Vendo o desenvolvimento de Isadora e as suas necessidades, senti a necessidade de
buscar apoio fora do ambiente escolar, em uma associação que prestava atendimento às
pessoas com deficiência. Com autorização da família, Isadora passou a freqüentar esta
associação. Íamos juntas até o núcleo onde aconteciam atividades artísticas e de informática.
Líamos tudo pelo caminho, as placas, o letreiro do ônibus, folhetos, etc., e assim ela foi
adquirindo maior autonomia, aprendeu a pegar um ônibus e andar sozinha para alguns
lugares, já que antes ficava apenas em casa, na dependência de alguém para ir de um local a
outro. Ela concluiu o ensino fundamental, fez o supletivo e já participou de várias mesas
redondas em seminários promovidos por diversas instituições onde conta sobre a sua história
de vida. Pensa em fazer vestibular e trabalhar.
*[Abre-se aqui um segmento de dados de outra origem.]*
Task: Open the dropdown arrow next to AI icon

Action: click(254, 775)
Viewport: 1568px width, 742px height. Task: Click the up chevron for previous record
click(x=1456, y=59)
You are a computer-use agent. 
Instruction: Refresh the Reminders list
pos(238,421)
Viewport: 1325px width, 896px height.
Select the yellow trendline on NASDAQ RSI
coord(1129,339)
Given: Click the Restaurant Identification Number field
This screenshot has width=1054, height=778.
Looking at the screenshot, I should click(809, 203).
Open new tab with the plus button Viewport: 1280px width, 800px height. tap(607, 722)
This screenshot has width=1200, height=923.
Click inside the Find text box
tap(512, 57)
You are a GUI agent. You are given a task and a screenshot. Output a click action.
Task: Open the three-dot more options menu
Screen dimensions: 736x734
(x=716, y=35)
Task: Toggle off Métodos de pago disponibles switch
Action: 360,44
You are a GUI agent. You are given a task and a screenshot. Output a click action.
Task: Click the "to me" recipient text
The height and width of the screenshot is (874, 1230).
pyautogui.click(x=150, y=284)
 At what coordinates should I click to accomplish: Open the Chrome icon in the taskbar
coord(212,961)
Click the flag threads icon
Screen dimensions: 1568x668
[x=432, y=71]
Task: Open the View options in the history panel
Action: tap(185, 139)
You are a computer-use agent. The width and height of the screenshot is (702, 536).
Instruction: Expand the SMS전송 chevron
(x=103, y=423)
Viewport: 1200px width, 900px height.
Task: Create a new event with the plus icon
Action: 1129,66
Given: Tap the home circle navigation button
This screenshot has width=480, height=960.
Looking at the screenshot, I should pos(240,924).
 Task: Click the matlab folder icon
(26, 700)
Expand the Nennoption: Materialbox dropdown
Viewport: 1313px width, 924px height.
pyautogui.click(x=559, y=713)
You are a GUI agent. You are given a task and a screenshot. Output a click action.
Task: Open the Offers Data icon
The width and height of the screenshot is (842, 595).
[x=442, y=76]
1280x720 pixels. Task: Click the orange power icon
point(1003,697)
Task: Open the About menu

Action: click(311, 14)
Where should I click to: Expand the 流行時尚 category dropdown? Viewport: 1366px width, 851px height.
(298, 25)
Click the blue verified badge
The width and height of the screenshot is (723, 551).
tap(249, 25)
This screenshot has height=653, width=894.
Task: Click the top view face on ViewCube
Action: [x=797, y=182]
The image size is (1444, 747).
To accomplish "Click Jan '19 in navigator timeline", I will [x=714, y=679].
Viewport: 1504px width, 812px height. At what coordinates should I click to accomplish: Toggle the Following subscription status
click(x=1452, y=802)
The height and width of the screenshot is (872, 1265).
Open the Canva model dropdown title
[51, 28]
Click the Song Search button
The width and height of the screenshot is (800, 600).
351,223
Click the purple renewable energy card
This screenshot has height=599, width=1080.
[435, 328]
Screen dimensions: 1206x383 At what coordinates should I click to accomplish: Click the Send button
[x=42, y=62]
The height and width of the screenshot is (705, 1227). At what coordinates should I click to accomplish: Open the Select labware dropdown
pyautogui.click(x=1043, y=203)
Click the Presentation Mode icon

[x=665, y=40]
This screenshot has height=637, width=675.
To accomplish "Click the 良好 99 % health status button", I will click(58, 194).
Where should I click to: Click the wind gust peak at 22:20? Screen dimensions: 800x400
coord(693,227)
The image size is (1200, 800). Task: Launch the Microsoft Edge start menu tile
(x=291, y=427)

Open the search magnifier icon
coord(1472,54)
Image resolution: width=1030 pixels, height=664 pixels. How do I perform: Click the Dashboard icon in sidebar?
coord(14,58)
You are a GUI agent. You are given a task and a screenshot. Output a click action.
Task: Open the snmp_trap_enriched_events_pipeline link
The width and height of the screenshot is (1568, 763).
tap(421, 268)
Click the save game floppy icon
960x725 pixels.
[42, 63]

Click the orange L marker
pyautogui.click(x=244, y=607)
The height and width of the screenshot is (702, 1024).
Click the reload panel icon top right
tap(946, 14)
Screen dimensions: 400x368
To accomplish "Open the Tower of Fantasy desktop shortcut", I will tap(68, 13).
Nosso relacionamento rompeu os muros da escola e nos tornamos grandes amigas. A
convivência com Isadora fez a diferença no meu trabalho como professora. Antes eu era
muito presa às prescrições, normas e regras. Mas, no decurso dessa experiência, fui
percebendo a necessidade de mudar, respeitando o tempo e vendo as capacidades de cada um.
Penso que foi isso que contribuiu para o sucesso desta experiência em que consegui
identificar os interesses e as necessidades de Isadora, trabalhando a partir deles. Hoje, sei que
mais importante que tudo é observar bastante, buscar identificação, conhecimento dos
interesses, das fragilidades.
4) Por que você escolheu descrever essa situação? Resolvi descrever este caso
porque foi uma situação que mais me ajudou a crescer, pois tive que buscar
ajuda fora do meu ambiente de trabalho, obtive sucesso e principalmente
porque, com Isabella, aprendi que cada ser humano é um desafio com grandes
possibilidades. É só acreditar!
5) O que você aprendeu quando viveu essa situação? Aprendi que cada pessoa
além de ser um desafio, nos ensina, nos faz crescer. Só lidando com Isabella, vi
o quanto cresci, o quanto me abri para aprender.
6) O que você aprendeu ao escrever esse caso de ensino? Ao escrever esse
caso, fiz o que nunca tinha parado para fazer: analisando para descrever as
situações, cheguei à conclusão de que o professor é um instrumento em quem
Deus confia sempre uma missão e que sempre existirá uma vitória; não a
vitória desejada, mas às vezes, uma vitória mais sublime.